Wednesday, March 11, 2015

Networked Learning Communities of Practice - Learning Frontiers Group

This session was one of my favourite ones today, because of the specific case study from an amazing group of school leaders and students from Campbelltown Performing Arts College. 

The key message was that learning  needs to be co- created; connected; personalised; integrated. They are part of a community that has formed clusters of schools - teaching, learning and assessment based on the 4 principles  - I guess this is the IES communities of practice model?

It is clear that focussing on literacy and numeracy is not enough - what you can extrapolate from what you know is more imp than what you know.
What are we doing to prepare students for the future?
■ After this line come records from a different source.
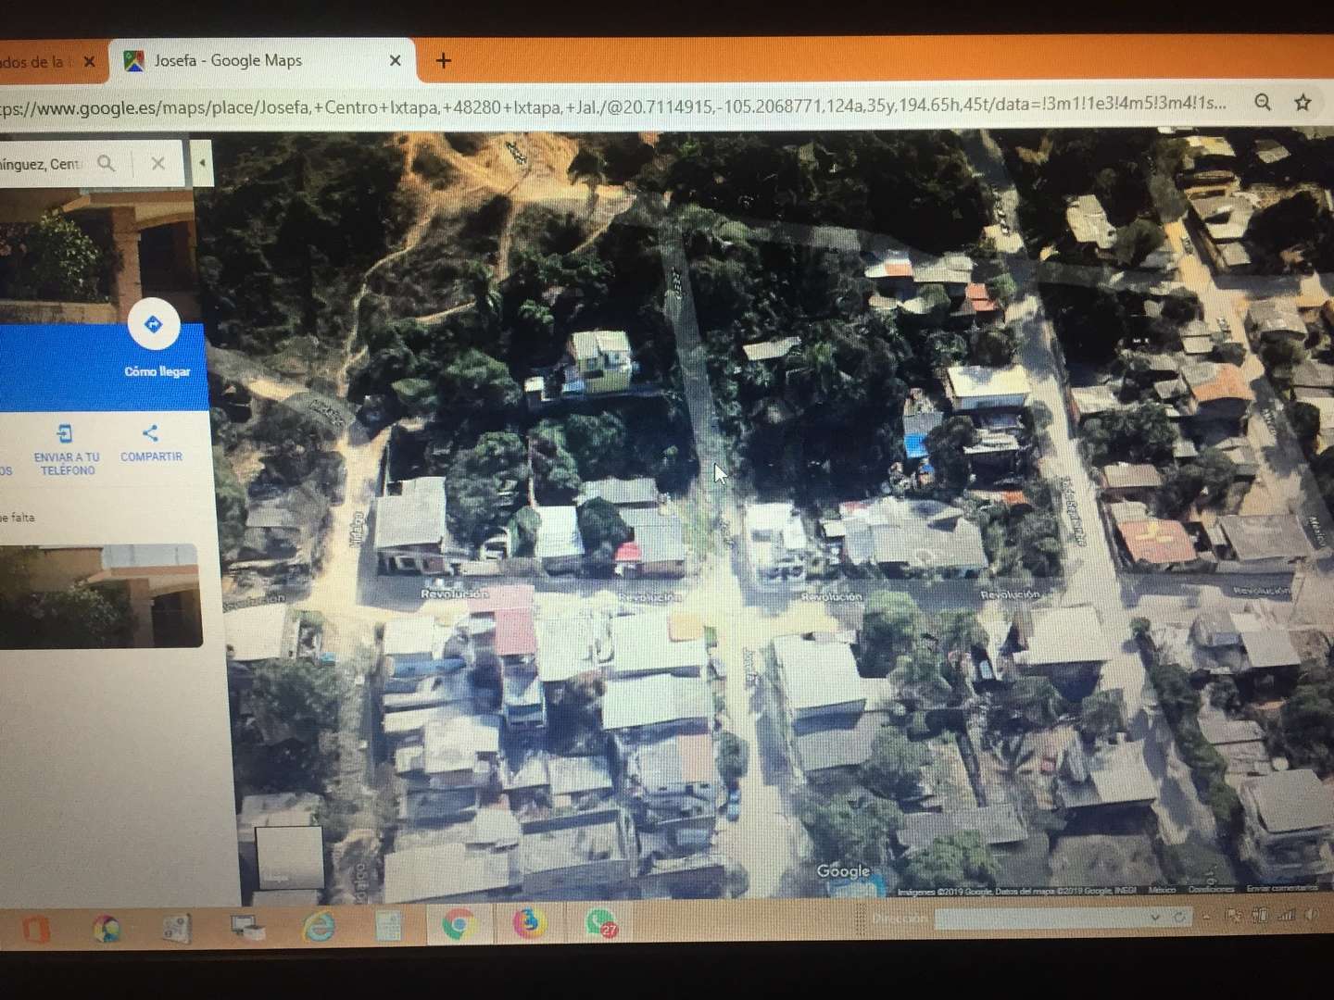Toggle the map layer thumbnail at bottom-left
This screenshot has width=1334, height=1000.
pyautogui.click(x=288, y=856)
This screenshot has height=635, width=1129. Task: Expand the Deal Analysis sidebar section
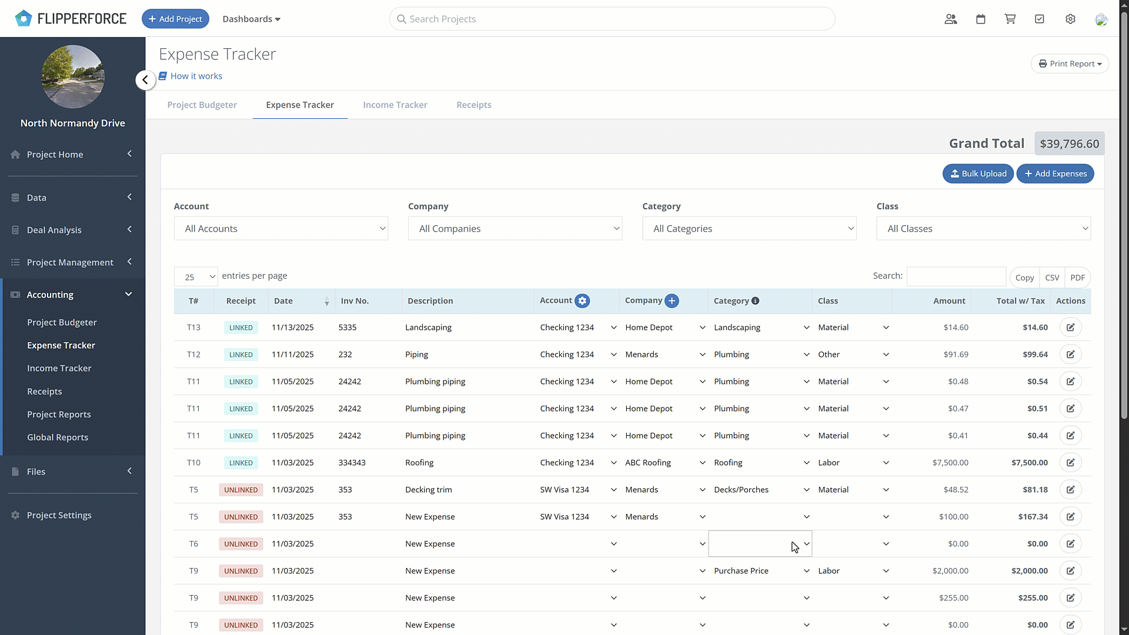point(129,229)
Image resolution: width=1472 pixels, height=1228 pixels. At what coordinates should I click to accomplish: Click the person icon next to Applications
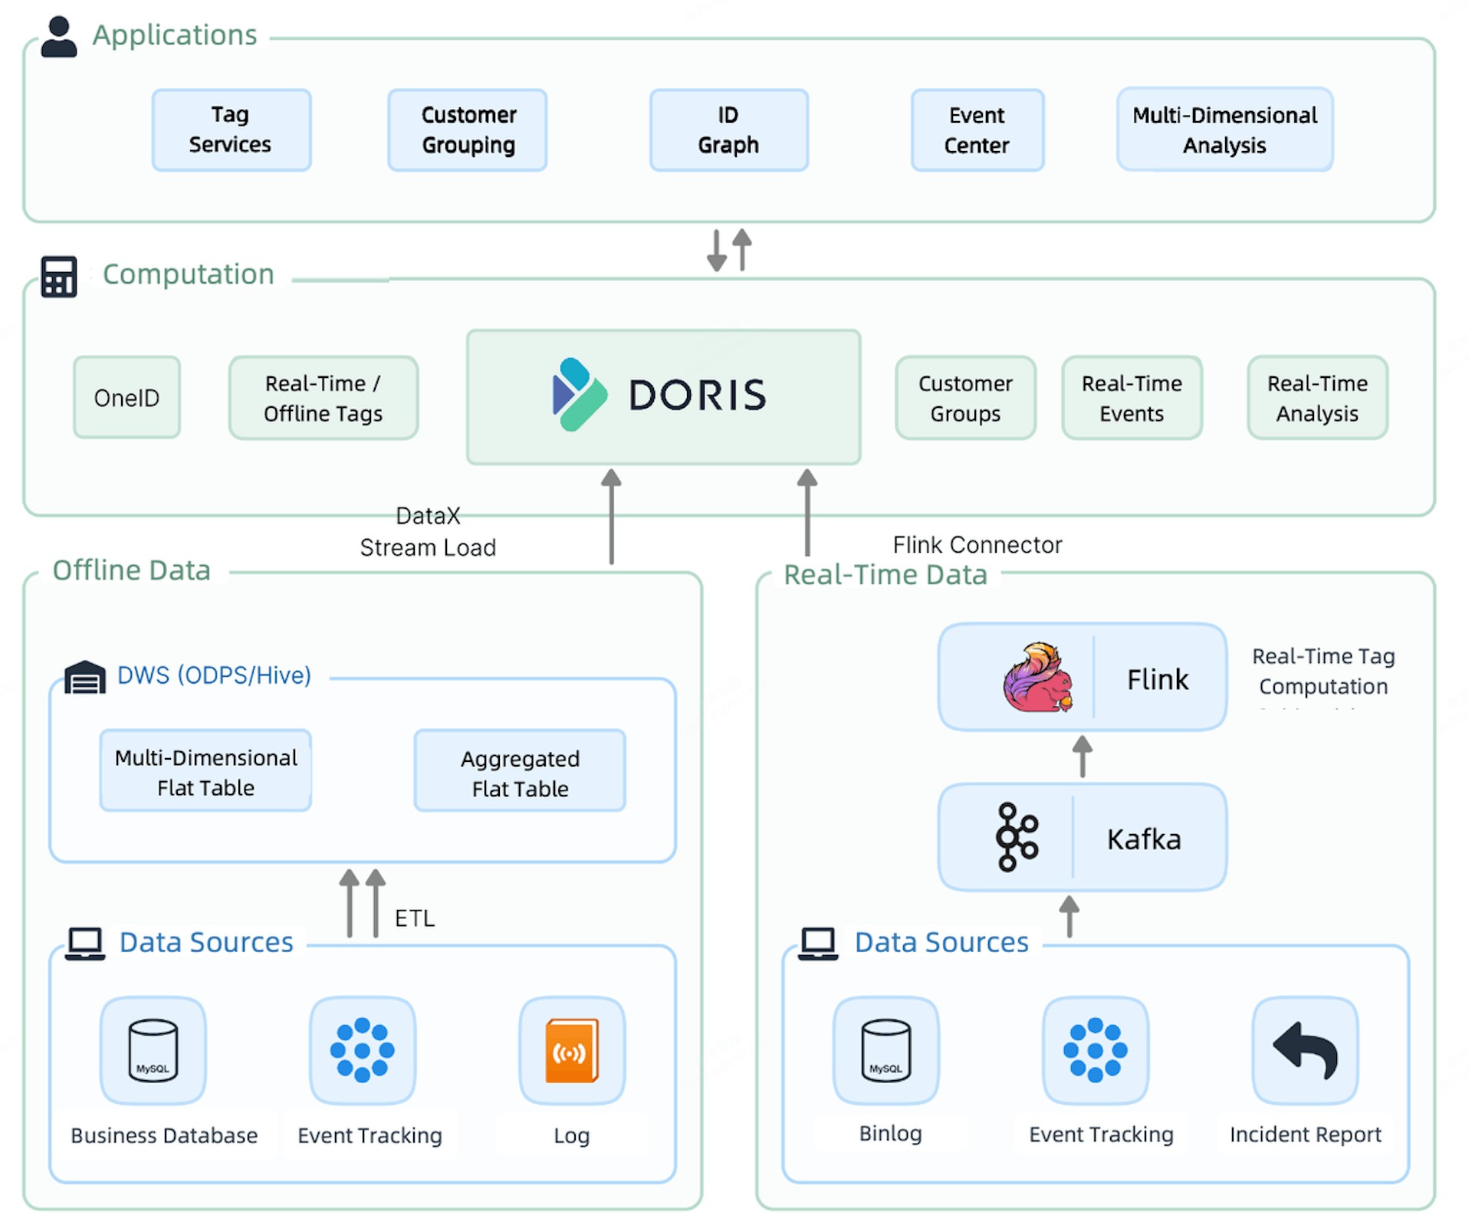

The idea that many students are un-engaged - not just disengaged - is problematic. Agency is the way to reverse that. Many schools fail to give the students agency over their learning - agency is much more than student voice - students with agency are 24/7 learners 

Passion projects - enigma missions - same name really - what youngest to learn!  Authentic problem solving, real world issue - a key theme was providing a community focus. This echoes the work of HPSS and Alfriston in Auckland.

What do we mean by engagement? I liked these definitions 
Academic engagement- commitment to all school work and study
Social engagements - outside of the normal curriculum often more impt 
Intellectual engagement -serious emotionalcognitive investment in learning 

Engaging learning is - 
Integrated - how do we harness the power of students' social contexts to deeply engage them in learning  
Connected - how can student learning result in valuable products and services - community project in second semester - real world contexts 
Co created - how does completely open and shared learning lead to engagement of all stakeholders - blog learning journal daily - opening up the classroom environment 
Personal - what happens to people like me ? 

Deepening engagement through inquiry - the need to be outward looking - are we achieving what we think we are achieving - use the technology to overcome  the tyranny of distance
The design thinking process essential.

Leadership and Governance Model  - leadership says 'yes, do it', a middle tier hub looks at what it might look like, working parties investigate how we do it. 

Technology enables  engagement in deeper learning to meet the 4 dimensions


Case Study - Campbell Performing Arts High School - Learning Frontiers 
The term brave has been used a number of times to describe staff who are changing pedagogy to engage students more actively in their learning.
What does this look like 

School Level - this is the action research/action learning model - empowering teachers and respecting expertise - research in our own context
- it's ok to fail 
- teacher collaboration - pedagogy not content
- evaluation all the way through 
- evidence based classroom practice 
- if our teachers can do it with our kids in their classroom, all teachers can 
- more regular feedback loops - if we're heading didn't he wrong path, we need to move on earlier
- identify promising practice early 

Teacher - Team Level
- plan develop collaborate team-teach integrated content
- connections across subject areas led to deeper classes - Eng/Science
- authentic nature of content
- partnership with local
- 3x3 subjects - self regulate; collaboration across learning areas

Student Level
- connects with and uses real world contemporary issues 
- supporting teachers to be better at what they do
- 3x3 Eng Mus Art 
- online one note - tracking across the subjects 
- personalised approach - build on student passions - foster individual talents
- can work in allocated cluster groups 


Co - creation 'voice and choice' - the best phrase yet!!